Overall as a company, Caesars reported $3 billion in earnings, $1 billion in consolidated EBITDA, and $74 million in net income for the quarter.

“During the third quarter of 2023, the company achieved an all-time consolidated adjusted EBITDA record. We experienced adjusted EBITDA growth year over year in all three of our primary operating segments including Las Vegas, Regional, and Caesars Digital. Our Regional segment achieved an all-time quarterly adjusted EBITDA record as we harvest the recent portfolio investments within this segment,” Caesars Entertainment CEO Tom Reeg said in the release.

Caesars Digital cuts income losses 89% from 2022

On the digital front, the company posted $2 million in adjusted EBITDA for the quarter, which was a substantial jump from the $38 million in losses posted in the same period from 2022.

Caesars Digital did post net income losses of $83 million, but again, the number was down precipitously from 2022, when spending on New York and other promotional costs ballooned that number to $755 million.

During the conference call discussing company earnings Reeg and Caesars Sports and Online Gaming Eric Hession offered some insights into what boosted those numbers and observed they had significantly curbed promotional spending compared to previous years.

We launched several new product features for football, including SGPs for NCAA, a livestreaming product for nationally broadcast NFL games, a bet with reward credits feature, and improved payment options,” Hession said. Along with the rollout of new proprietary TAM that will allow shared wallet functionality, these improvements have the company feeling much better about the product.

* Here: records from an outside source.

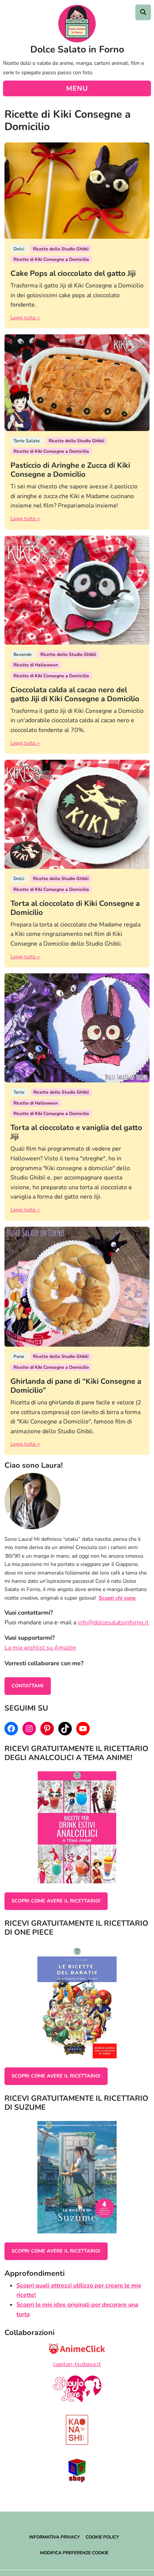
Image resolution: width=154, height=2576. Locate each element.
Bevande (22, 654)
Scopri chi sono (117, 1598)
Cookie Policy (102, 2537)
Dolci (18, 249)
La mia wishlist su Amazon (40, 1647)
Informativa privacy (54, 2537)
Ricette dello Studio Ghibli (61, 249)
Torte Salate (26, 441)
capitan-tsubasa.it (77, 2364)
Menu (77, 88)
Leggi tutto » (25, 317)
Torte (19, 1092)
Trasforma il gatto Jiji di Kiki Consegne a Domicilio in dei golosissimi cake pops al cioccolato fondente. (77, 295)
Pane (18, 1356)
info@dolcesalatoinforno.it (113, 1622)
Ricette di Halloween (35, 665)
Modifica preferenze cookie (74, 2553)
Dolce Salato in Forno (77, 49)
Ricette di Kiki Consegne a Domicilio (51, 259)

Handle on the rise but hold still trails DraftKings, FanDuel

On the handle front, Reeg noted a 38% boost to overall betting handle. While that number can often be inflated by operator promotional spending, he said for this quarter that is not the case.

“That’s not promotional-driven. That’s actual handle growth. We got dinged on hold in the quarter but still delivered a positive EBITDA quarter.”

While FanDuel is consistently posting double-digit hold in states, Caesars continues to lag behind but Hession did say the situation was improving.

“We continue to see an end point where we’re going to have hold in the 7.5% to 8% range. If you look at this quarter in particular, we did continue to have sequential hold improvement for the last 4 quarters,” he said.

Caesars Palace online drawing older, female customers

Meanwhile, the pivot to a secondary casino-specific online app, Caesars Palace Online, is helping improve digital performance as well. So much so that the company could consider unrolling even more skins in the future.

“We are exploring the possibilities of adding another skin to the portfolio as there are a number of states where we have additional licenses that we’ve reserved and would plan to potentially roll that out later in 2024,” Hession said.

The benefit of the segmented app is a shift in the types of online casino customers Caesars is acquiring.

The customer that showed up in our iGaming business before through our sports betting tab tended to be a sports better, which skews younger and male and table games player,” Reeg explained. “If you look at the businesses we want to emulate in the iGaming arena, they look like our brick-and-mortar business in terms of skewing to slots and older and female.”